Currency Fluctuations and the Impact on UK Trade

Currency - Express Van

A currency itself holds no intrinsic value. The value of a twenty-pound note only remains true as long as those who use it collectively share the belief that the currency has value. This is in contrast to metals such as gold or silver which hold an intrinsic value.

On the international stage, currencies are measured relative to each other. If the pound sterling depreciates against the Euro, then one Euro will be equal to a greater number of Pounds Sterling. This simple concept has led to and now dictates the pattern of trade that exists across the world today.

Minor fluctuations of currency are relatively commonplace and are a normal occurrence throughout the working day and this has very little impact on international trade. In some situations, fluctuations are severe, and this certainly can impact on trade.

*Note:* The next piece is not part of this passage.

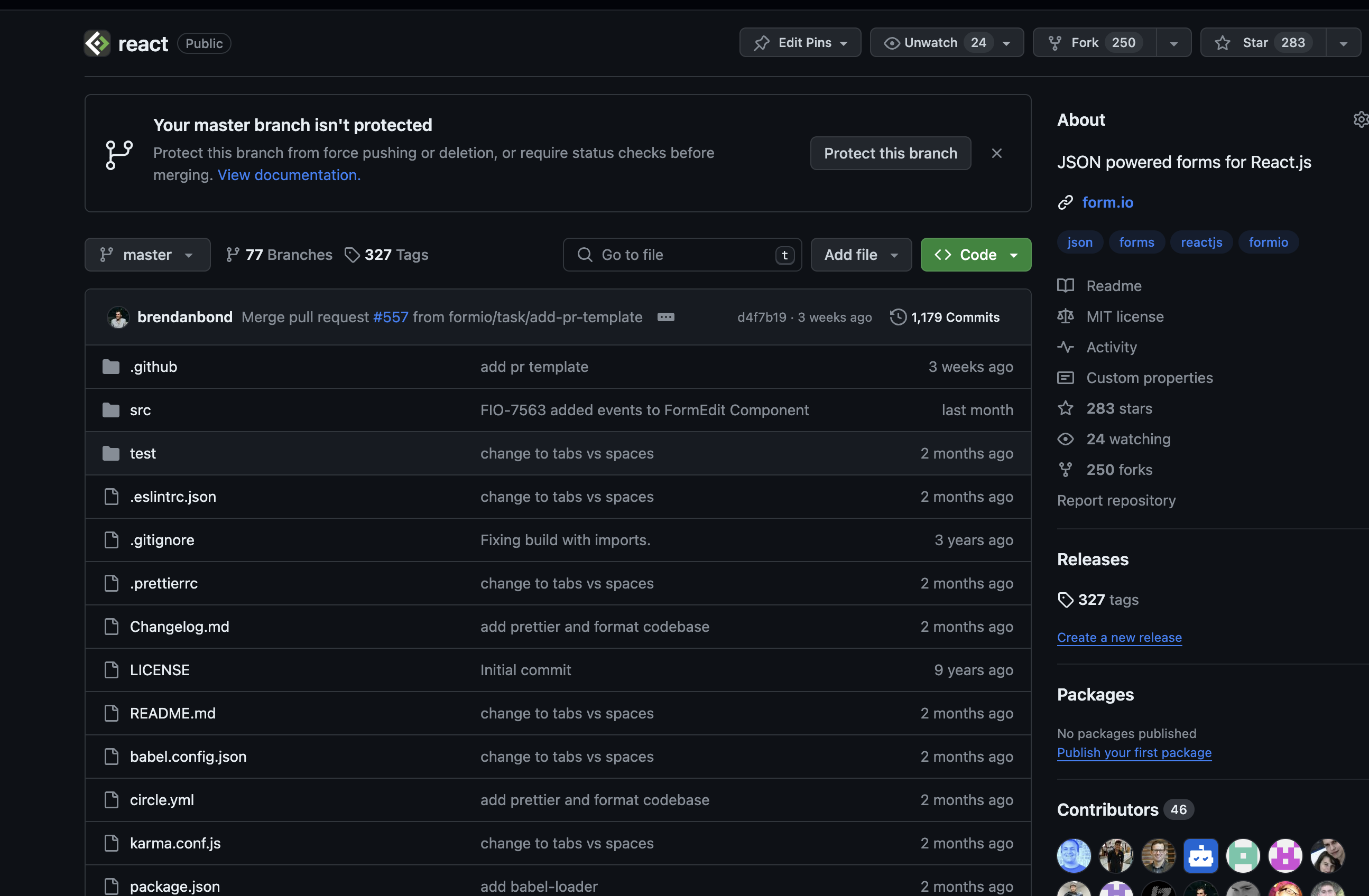The width and height of the screenshot is (1369, 896).
Task: Click the Go to file search field
Action: pos(682,255)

The UK Import/Export Market

The UK’s largest single trading partner is the European Union. The vast majority of EU nations are part of the Eurozone and make use of the Euro as their national currency. This is positive for the UK as a significant amount of trade requires the analysis of only one currency relationship, Pound Sterling to Euro.

This creates a lot of stability, a welcome component of international trade.

Fluctuations and Trade

Taking the Euro/Sterling relationship as an example, the impact of a depreciation of the Sterling’s value is rather simple to understand.

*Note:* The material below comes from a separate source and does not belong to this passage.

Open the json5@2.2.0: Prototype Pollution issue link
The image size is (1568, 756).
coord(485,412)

One pound sterling would now buy fewer Euros and therefore this would make Eurozone products more expensive to UK consumers and businesses. This would inevitably reduce the level of imports at least in the short run. This is one of the main concerns surrounding Brexit as the Pound Sterling’s value is under threat amid economic uncertainty keeping in mind the UK is a net importer.

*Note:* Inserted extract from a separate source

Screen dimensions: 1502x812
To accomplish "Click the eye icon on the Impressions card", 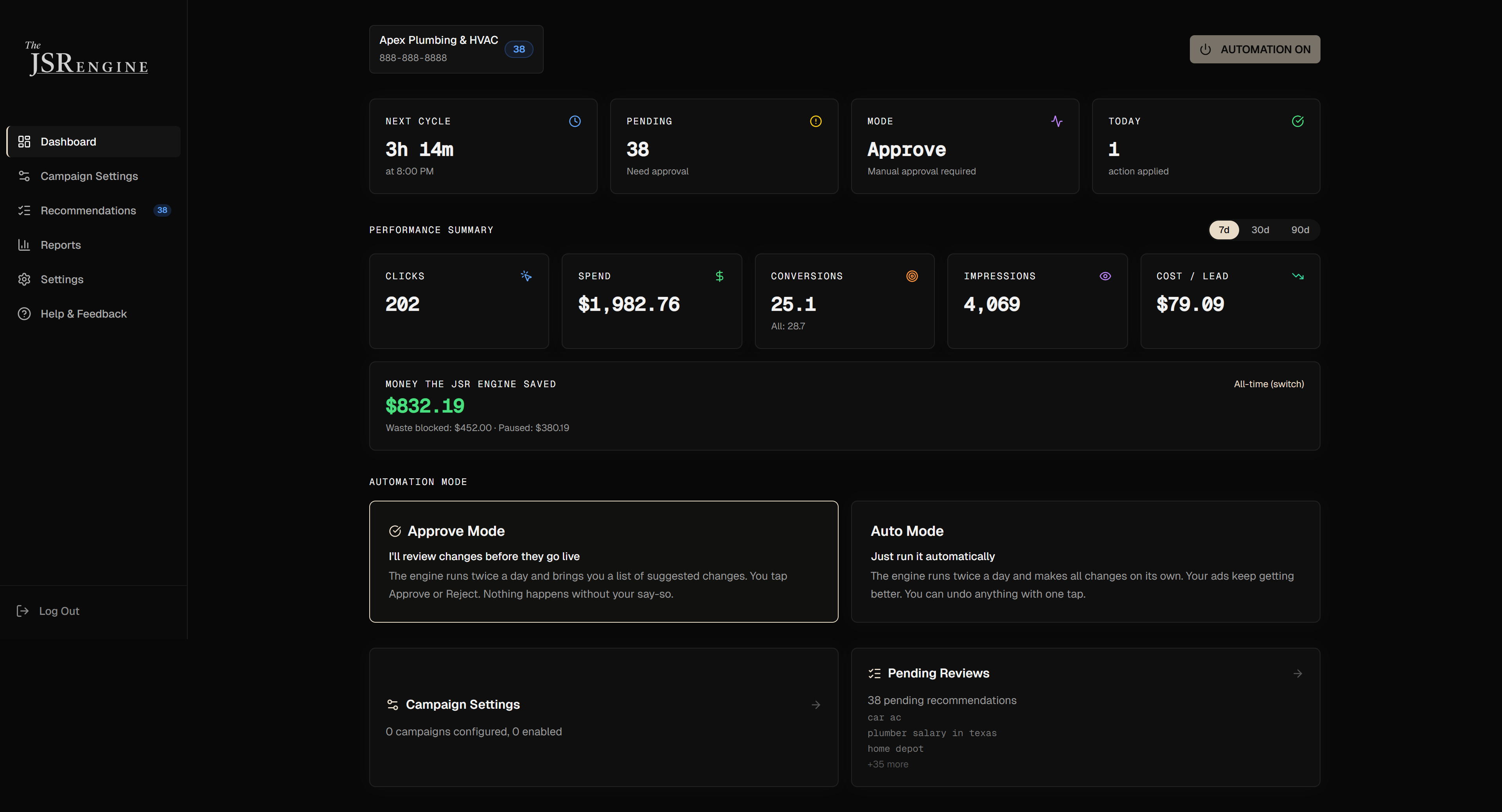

Conversely, the lower value of the Sterling would make UK exports cheaper and therefore cause an increase. This would have the effect of increasing demand within the UK economy and stimulating GDP growth. In this case, inflationary pressures may too grow and this would need addressing to maintain stability.

Long Run vs Short Run

Decisions are made by humans who are able to rationalise a situation. If a currency fluctuation increases prices, this is only likely to change the overall trade patterns if this effect is sustained over a period of time. Short-term shocks will be felt, but won’t be enough at low frequency to have a trade-altering impact.